1) If you go around being thankful all the time people will see you as a Pollyanna at best, or a fool or idiot, at worst.
Remember Pollyanna? Over fifty years ago that movie showed up in theaters and we are still using her as an archetype of infectious optimism. Throughout the years people have portrayed Pollyanna as a caricature of someone who is overly optimistic and silly when other reactions were called for. But on closer inspection, Pollyanna never ignored nor denied it when bad things happened, she just didn’t dwell there. Instead she would look for the good and stayed grateful for the things she could control.
It’s possible that people might see an overly grateful person as a fool, but I think the joke is on them. Just like with happiness, people who are grateful are more easily able to look beyond any tragedy or sadness they encounter and return to an awareness of the good in their lives. They, like Pollyanna, don’t deny it when bad things happen, they just don’t allow it to take over their lives.
2) Gratitude will make you complacent, passive and eliminate incentives.
Many people are convinced that the best way to motivate themselves is to be deeply unhappy and driven. Think of the struggling artist or the single-minded businessman. Unfortunately, scientific studies now prove that unhappy and driven people are so miserable and depressed that they ignore opportunities and possibilities that are right in front of them. Or worse yet, they medicate their unhappiness by drowning it in one form of addiction or another.

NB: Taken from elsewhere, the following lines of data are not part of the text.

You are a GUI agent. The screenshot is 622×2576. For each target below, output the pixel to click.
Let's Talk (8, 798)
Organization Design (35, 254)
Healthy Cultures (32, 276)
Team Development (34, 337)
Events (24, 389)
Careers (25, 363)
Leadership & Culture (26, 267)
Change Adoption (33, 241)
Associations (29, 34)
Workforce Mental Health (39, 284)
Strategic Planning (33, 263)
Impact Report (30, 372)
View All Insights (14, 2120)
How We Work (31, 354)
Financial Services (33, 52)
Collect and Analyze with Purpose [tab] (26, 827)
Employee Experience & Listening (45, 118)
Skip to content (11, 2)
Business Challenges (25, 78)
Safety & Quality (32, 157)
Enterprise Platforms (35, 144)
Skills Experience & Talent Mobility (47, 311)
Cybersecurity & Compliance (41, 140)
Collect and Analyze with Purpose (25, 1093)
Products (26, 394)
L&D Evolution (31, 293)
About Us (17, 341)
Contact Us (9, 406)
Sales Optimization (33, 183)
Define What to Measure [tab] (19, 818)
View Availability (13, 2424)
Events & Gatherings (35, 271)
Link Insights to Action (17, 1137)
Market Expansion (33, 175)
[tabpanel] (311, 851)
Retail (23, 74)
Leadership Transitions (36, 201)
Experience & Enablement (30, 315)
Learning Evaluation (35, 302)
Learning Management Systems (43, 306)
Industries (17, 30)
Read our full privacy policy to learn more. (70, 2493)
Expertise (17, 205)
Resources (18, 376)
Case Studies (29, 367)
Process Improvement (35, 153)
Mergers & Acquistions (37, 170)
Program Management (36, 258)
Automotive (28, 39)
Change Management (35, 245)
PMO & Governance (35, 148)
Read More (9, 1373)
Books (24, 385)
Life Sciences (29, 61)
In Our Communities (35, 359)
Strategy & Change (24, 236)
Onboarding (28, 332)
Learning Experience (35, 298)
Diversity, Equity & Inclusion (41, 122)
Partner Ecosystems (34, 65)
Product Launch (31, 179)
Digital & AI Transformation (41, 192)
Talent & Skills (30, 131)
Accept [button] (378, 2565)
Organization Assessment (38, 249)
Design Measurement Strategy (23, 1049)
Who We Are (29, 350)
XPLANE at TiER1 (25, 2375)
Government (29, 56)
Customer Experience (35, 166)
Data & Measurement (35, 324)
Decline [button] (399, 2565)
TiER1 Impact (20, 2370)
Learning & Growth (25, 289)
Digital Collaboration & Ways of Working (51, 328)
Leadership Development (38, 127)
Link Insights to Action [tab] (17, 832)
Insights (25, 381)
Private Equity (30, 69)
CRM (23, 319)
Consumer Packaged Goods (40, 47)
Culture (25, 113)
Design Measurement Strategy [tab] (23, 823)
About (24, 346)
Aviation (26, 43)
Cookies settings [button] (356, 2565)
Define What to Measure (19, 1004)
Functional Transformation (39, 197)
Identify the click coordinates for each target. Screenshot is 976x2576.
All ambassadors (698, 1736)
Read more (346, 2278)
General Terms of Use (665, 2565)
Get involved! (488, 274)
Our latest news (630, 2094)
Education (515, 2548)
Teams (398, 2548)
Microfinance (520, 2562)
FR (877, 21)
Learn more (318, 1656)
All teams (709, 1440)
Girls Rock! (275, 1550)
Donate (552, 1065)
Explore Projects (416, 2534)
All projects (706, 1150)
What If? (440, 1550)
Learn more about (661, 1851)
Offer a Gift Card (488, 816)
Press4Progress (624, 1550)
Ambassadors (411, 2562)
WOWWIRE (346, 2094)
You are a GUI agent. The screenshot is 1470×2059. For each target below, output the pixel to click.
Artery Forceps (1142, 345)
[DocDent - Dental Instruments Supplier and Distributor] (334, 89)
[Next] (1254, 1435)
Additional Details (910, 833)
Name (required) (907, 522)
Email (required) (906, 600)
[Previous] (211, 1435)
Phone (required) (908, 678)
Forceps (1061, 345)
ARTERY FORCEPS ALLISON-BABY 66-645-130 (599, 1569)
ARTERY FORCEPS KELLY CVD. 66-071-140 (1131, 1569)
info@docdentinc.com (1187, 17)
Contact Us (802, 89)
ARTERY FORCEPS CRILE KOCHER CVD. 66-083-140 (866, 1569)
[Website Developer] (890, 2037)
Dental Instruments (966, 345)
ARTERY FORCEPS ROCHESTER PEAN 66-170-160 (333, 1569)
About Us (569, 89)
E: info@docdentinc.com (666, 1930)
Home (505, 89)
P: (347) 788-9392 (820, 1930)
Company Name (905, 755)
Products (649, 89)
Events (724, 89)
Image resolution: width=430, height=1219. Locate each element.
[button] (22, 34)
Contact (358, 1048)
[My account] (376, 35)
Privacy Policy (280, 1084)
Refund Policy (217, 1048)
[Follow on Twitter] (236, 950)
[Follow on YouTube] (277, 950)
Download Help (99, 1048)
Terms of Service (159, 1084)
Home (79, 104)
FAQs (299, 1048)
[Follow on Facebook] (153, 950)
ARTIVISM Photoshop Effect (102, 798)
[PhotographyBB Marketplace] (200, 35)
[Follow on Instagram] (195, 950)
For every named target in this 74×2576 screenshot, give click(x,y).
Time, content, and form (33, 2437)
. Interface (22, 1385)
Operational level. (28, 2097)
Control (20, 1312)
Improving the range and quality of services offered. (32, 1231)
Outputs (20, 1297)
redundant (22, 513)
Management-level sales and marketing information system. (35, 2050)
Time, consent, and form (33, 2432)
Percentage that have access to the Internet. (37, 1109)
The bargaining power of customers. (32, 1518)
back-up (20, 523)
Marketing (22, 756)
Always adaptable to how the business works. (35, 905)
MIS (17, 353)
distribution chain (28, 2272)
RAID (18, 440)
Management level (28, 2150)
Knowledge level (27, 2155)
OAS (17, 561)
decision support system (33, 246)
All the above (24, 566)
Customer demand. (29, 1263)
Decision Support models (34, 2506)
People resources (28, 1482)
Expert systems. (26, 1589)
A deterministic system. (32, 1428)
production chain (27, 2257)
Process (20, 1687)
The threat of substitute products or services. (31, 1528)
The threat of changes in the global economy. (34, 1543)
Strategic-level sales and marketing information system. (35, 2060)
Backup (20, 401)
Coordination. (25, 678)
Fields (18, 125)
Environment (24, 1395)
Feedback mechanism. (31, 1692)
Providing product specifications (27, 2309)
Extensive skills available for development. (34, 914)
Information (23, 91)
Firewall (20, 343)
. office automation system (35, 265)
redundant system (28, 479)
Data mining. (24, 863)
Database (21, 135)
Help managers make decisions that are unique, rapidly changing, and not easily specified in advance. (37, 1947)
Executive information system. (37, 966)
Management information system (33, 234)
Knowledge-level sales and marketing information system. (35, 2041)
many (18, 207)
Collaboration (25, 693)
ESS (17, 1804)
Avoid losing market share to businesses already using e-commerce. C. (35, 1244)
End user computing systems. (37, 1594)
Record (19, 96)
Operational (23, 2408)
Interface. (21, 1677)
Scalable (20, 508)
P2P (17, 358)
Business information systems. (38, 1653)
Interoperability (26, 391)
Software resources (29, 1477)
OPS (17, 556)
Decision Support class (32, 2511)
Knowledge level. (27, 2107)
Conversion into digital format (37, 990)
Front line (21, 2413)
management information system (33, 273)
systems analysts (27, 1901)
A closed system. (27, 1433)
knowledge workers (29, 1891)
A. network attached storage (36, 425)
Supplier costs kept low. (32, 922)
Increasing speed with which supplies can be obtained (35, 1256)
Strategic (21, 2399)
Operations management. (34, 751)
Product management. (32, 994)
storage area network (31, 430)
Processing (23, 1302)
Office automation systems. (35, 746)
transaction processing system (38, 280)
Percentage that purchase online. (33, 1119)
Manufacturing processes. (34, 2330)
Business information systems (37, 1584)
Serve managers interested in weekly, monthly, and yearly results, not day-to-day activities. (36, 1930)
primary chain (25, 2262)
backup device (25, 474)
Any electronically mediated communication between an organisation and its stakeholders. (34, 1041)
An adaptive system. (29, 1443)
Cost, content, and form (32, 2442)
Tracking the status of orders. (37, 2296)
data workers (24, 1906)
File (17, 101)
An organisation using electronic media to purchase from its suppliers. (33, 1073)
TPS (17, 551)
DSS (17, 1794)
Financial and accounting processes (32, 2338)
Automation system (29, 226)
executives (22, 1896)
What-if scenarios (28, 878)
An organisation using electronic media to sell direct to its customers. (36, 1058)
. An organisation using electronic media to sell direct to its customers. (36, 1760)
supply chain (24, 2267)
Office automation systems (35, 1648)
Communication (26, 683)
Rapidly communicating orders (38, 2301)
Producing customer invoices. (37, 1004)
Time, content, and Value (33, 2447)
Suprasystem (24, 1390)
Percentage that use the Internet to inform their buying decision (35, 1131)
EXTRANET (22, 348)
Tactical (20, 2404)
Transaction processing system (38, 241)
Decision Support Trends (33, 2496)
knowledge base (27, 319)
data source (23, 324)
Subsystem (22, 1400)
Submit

Studies now show that grateful and happy people are more creative, energized, productive, able to think more deeply, and are generally more satisfied with their life. If you want to get something done, don’t hire an unhappy depressed person. Hire a person who is both optimistic and grateful for the opportunity that each day brings to create something amazing.
3) It is impossible to be grateful in the midst of suffering. While many of us might think this to be true, the opposite is often our experience. Face it—the longer any of us lives the more likely there will be that we will face disappointment and challenges. Yet once we’ve lived through them—and watched others we admire do the same—we can arrive at a place where we know that no matter how bad it gets it seldom lasts. If fact, if you look for it you will often find benefits like: a) you’ll discover who your true friends are; b) you’ll discover your own resilience; c) you’ll discover that most of the time bad things lead to positive change and personal growth.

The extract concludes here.